When you reach the line that contains "The height and width of the screenshot is (991, 2018)." in the data below, start reproducing lines exactly, and stop after the line that contains "You are a GUI".

[Saved entries]
====

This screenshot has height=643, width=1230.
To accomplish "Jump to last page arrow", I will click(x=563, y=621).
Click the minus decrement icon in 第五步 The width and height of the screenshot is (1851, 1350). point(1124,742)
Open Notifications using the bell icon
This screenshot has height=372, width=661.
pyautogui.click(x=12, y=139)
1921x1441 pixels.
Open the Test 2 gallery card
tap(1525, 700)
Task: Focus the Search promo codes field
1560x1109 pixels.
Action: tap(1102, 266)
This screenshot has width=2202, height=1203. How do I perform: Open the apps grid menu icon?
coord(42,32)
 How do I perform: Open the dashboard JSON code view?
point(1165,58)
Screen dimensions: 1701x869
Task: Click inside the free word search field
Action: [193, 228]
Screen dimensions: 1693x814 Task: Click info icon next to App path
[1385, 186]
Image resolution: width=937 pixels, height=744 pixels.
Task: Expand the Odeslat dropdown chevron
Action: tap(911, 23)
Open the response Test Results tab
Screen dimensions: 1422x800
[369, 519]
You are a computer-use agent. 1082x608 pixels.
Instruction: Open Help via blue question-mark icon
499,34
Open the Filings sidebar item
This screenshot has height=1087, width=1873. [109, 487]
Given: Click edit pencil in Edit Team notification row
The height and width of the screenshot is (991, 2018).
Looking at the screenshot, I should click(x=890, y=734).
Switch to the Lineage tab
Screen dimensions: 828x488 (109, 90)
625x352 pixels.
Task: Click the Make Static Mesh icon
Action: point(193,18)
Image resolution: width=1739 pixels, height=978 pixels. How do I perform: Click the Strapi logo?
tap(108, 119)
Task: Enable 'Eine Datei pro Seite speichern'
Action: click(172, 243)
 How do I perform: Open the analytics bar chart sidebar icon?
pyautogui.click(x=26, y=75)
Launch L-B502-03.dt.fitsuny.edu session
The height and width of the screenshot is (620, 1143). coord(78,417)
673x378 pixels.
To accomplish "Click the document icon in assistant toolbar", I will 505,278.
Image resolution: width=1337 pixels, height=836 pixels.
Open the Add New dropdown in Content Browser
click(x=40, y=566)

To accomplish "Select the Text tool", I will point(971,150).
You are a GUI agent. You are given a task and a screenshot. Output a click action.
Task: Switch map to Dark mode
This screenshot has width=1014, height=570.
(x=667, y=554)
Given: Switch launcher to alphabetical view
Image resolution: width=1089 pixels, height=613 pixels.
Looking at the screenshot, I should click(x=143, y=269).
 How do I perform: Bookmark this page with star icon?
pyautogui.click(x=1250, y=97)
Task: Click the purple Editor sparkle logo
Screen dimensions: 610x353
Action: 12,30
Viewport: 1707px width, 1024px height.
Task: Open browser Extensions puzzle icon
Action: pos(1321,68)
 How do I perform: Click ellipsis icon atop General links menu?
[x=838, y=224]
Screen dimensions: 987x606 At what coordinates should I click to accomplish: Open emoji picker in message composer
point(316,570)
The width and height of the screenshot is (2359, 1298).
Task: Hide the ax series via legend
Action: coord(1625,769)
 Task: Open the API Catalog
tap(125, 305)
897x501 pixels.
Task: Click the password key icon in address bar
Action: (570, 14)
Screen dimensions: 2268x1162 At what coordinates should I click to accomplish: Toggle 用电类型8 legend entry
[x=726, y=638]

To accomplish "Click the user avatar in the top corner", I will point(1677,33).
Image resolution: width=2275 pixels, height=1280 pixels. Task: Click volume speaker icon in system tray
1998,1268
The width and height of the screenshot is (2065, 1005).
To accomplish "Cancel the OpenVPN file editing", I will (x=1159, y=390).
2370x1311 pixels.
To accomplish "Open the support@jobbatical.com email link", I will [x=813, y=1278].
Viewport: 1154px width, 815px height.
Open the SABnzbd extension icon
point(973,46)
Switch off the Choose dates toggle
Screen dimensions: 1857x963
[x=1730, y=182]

====

■ **Exercise result**:
The height and width of the screenshot is (991, 2018).
Looking at the screenshot, I should click(x=890, y=734).
Switch to the Lineage tab
Screen dimensions: 828x488 (109, 90)
625x352 pixels.
Task: Click the Make Static Mesh icon
Action: point(193,18)
Image resolution: width=1739 pixels, height=978 pixels. How do I perform: Click the Strapi logo?
tap(108, 119)
Task: Enable 'Eine Datei pro Seite speichern'
Action: click(172, 243)
 How do I perform: Open the analytics bar chart sidebar icon?
pyautogui.click(x=26, y=75)
Launch L-B502-03.dt.fitsuny.edu session
The height and width of the screenshot is (620, 1143). coord(78,417)
673x378 pixels.
To accomplish "Click the document icon in assistant toolbar", I will 505,278.
Image resolution: width=1337 pixels, height=836 pixels.
Open the Add New dropdown in Content Browser
click(x=40, y=566)

To accomplish "Select the Text tool", I will point(971,150).
You are a GUI agent. You are given a task and a screenshot. Output a click action.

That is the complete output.